Los mayoristas chinos de Brooklyn están haciendo su agosto gracias a la pandemia. De un día para otro, muchos de quienes en Nueva York perdieron su empleo por el cierre de la economía -los trabajadores más precarios, inmigrantes, buena parte sin papeles- dieron en dedicarse a la venta callejera para mantener a sus familias, y los proveedores de baratijas sacan partido. Amada Arévalo, ecuatoriana, madre sola de tres adolescentes y doméstica desempleada por el virus, invirtió sus magros ahorros en adquirir en Brooklyn la bisutería y la ropa que vende bajo las vías del metro en Jackson Heights, en el distrito de Queens, epicentro del tsunami del virus en la ciudad. Sin licencia, empujada sólo por la necesidad de alimentar a tres chavales. “No me lo pensé. Vi en la tele que la policía hacía la vista gorda, por la pandemia, me fui a Brooklyn y compré las cosas. Saco para pagar la renta, de 1.000 dólares, y la comida; los días buenos hago hasta 200 dólares, pero otros casi nada”. La mesita plegable cubierta con una tela primorosa sobre la que ofrece su mercancía no resistiría un chaparrón, y aún menos las copiosas nevadas.

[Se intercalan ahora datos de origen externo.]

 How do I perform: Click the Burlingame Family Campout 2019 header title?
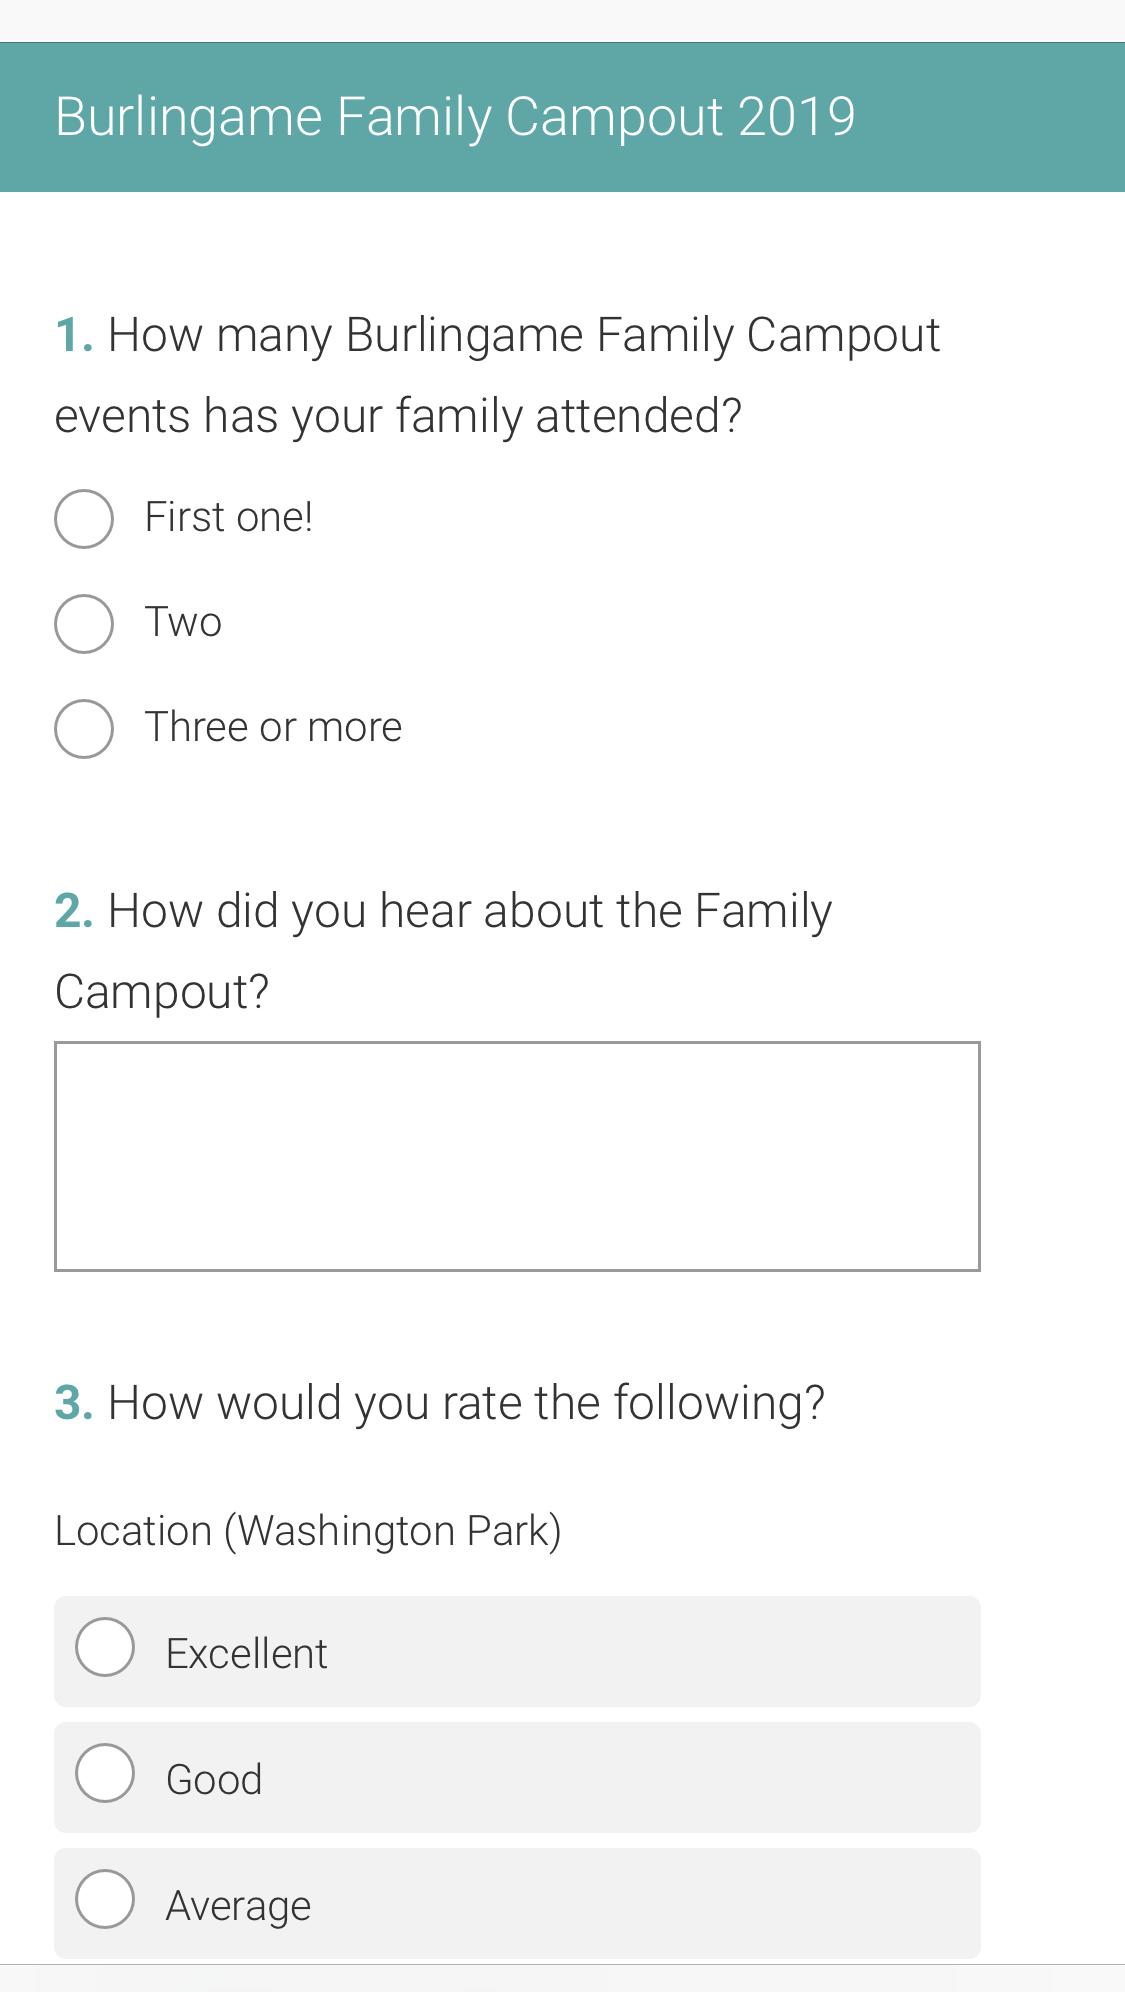[455, 117]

Arévalo lleva como empresaria tres meses en los que, asegura, no la ha molestado la policía, pero admite que el negocio de subarrendar licencias municipales de venta (200 dólares, unos 164 euros) es floreciente. “A una conocida que vende ropa le cobran 100 dólares diarios por dejarle poner el puesto”, dice, ahorrándose los datos de contacto. La picaresca de la avaricia se convierte en explotación cuando la necesidad entra en juego, y no puede decirse que falten incautos o desesperados: en la ciudad hay más de medio millón de indocumentados, sin derecho a ayudas oficiales y, desde el confinamiento, a la intemperie en todos los sentidos de su existencia. Los más afectados son los latinoamericanos –registran también, con los afroamericanos, las mayores tasas de prevalencia del virus-, que ahora reproducen en las calles de Queens el mismo escenario de supervivencia que dejaron atrás en su Quito natal, o en Puebla, o el Cauca: cientos de puestos callejeros, la mayoría de comida. El 64% de los 77.000 vecinos del barrio han nacido fuera de EE UU; más de la mitad son latinos.

“Es un trabajo honrado para sobrevivir, además de lo que saben hacer, no en balde la mayoría de los trabajadores de los restaurantes y bares de Manhattan viven aquí. Cuando vimos que los locales empezaron a cerrar, brotaron los puestos de comida en el barrio, mientras embarcábamos a algunos en una ayuda de emergencia, preparar comida en sus casas para alimentar a quienes habían quedado más expuestos, lo cual les garantizaba unos ingresos”, explica la senadora demócrata por Nueva York Jessica Ramos, muy activa en la defensa de los ambulantes y que batalla por forzar una sesión legislativa extraordinaria que aborde su situación antes de enero, cuando se reanuda la actividad. “Pero con las políticas de austeridad que defiende el gobernador de Nueva York [el también demócrata Andrew Cuomo] resulta muy difícil”, añade, como muestra de las tiranteces existentes en el seno del partido.

El hecho de que el número de licencias esté congelado desde los ochenta -se quedó en 3.000, a las que se han añadido otras 2.000 adicionales o parciales, para toda la ciudad- no ayuda a regularizar, ni siquiera a regular, una situación de emergencia como esta. Ramos ha introducido legislación para prohibir a cualquier ciudad del Estado de Nueva York que limite el número de permisos.